A policeman barred my way and I stood helplessly before him with no idea what to say. “No civilians allowed here,” he said. “St. Paul’s is for it.” The smoke billowed like a thundercloud, alive with sparks, and the dome rose golden above it.
“I’m fire watch,” I said, and his arm fell away, and then I was on the roofs.
My endorphin levels must have been going up and down like an air raid siren. I do not have any short-term from then on, just moments that do not fit together: the people in the church when we brought Langby down, huddled in a corner playing cards, the whirlwind of burning scraps of wood in the dome, the ambulance driver who wore open-toed shoes like Enola and smeared salve on my burned hands. And in the center, the one clear moment when I went after Langby on a rope and saved his life.
I stood by the dome, blinking against the smoke. The City was on fire and it seemed as if St. Paul’s would ignite from the heat, would crumble from the noise alone. Bence-Jones was by the northwest tower, hitting at an incendiary with a spade. Langby was too close to the patched place where the bomb had gone through, looking toward me. An incendiary clattered behind him. I turned to grab a shovel, and when I turned back, he was gone.
“Langby!” I shouted, and could not hear my own voice. He had fallen into the chasm and nobody saw him or the incendiary. Except me. I do not remember how I got across the roof. I think I called for a rope. I got a rope. I tied it around my waist, gave the ends of it into the hands of the fire watch, and went over the side. The fires lit the walls of the hole almost all the way to the bottom. Below me I could see a pile of whitish rubble. He’s under there, I thought, and jumped free of the wall. The space was so narrow there was nowhere to throw the rubble. I was afraid I would inadvertently stone him, and I tried to toss the pieces of planking and plaster over my shoulder, but there was barely room to turn. For one awful moment I thought he might not be there at all, that the pieces of splintered wood would brush away to reveal empty pavement, as they had in the crypt.
I was numbed by the indignity of crawling over him. If he was dead I did not think I cou
ld bear the shame of stepping on his helpless body. Then his hand came up like a ghost’s and grabbed my ankle, and within seconds I had whirled and had his head free.

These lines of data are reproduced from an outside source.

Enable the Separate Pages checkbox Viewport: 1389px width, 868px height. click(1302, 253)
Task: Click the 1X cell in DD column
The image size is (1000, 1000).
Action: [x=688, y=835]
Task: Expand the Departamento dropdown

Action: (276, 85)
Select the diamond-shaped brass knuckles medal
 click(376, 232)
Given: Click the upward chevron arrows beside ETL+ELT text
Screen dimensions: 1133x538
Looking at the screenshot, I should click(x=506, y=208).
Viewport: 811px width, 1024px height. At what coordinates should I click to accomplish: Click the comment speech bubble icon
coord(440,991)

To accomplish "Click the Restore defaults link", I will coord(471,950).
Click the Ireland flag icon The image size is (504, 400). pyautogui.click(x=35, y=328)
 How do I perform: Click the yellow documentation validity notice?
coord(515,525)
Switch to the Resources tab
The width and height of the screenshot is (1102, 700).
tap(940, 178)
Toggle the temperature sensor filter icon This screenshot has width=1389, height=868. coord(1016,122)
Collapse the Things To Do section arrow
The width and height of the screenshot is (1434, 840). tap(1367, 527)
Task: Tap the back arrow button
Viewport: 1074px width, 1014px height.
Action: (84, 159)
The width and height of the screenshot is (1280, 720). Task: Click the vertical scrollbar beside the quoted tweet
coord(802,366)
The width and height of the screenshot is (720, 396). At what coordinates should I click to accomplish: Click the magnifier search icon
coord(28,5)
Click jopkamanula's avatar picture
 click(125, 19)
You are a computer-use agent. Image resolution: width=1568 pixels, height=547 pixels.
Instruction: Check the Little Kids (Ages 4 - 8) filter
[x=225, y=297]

He was the ghastly white that no longer frightens me. “I put the bomb out,” he said. I stared at him, so overwhelmed with relief I could not speak. For one hysterical moment I thought I would even laugh, I was so glad to see him. I finally realized what it was I was supposed to say.
“Are you all right?” I said.
“Yes,” he said, and tried to raise himself on one elbow. “So much the worse for you.”
He could not get up. He grunted with pain when he tried to shift his weight to his right side and lay back, the uneven rubble crunching sickeningly under him. I tried to lift him gently so I could see where he was hurt. He must have fallen on something.
“It’s no use,” he said, breathing hard. “I put it out.”
I spared him a startled glance, afraid that he was delirious and went back to rolling him onto his side.
“I know you were counting on this one,” he went on, not resisting me at all. “It was bound to happen sooner or later with all these roofs. Only I went after it. What’ll you tell your friends?”
His asbestos coat was torn down the back in a long gash. Under it his back was charred and smoking. He had fallen on the incendiary. “Oh, my God,” I said, trying frantically to see how badly he was burned without touching him. I had no way of knowing how deep the burns went, but they seemed to extend only in the narrow space where the coat had torn. I tried to pull the bomb out from under him, but the casing was as hot as a stove. It was not melting, though. My sand and Langby’s body had smothered it. I had no idea if it would start up again when it was exposed to the air. I looked around, a little wildly for the bucket and stirrup pump Langby must have dropped when he fell.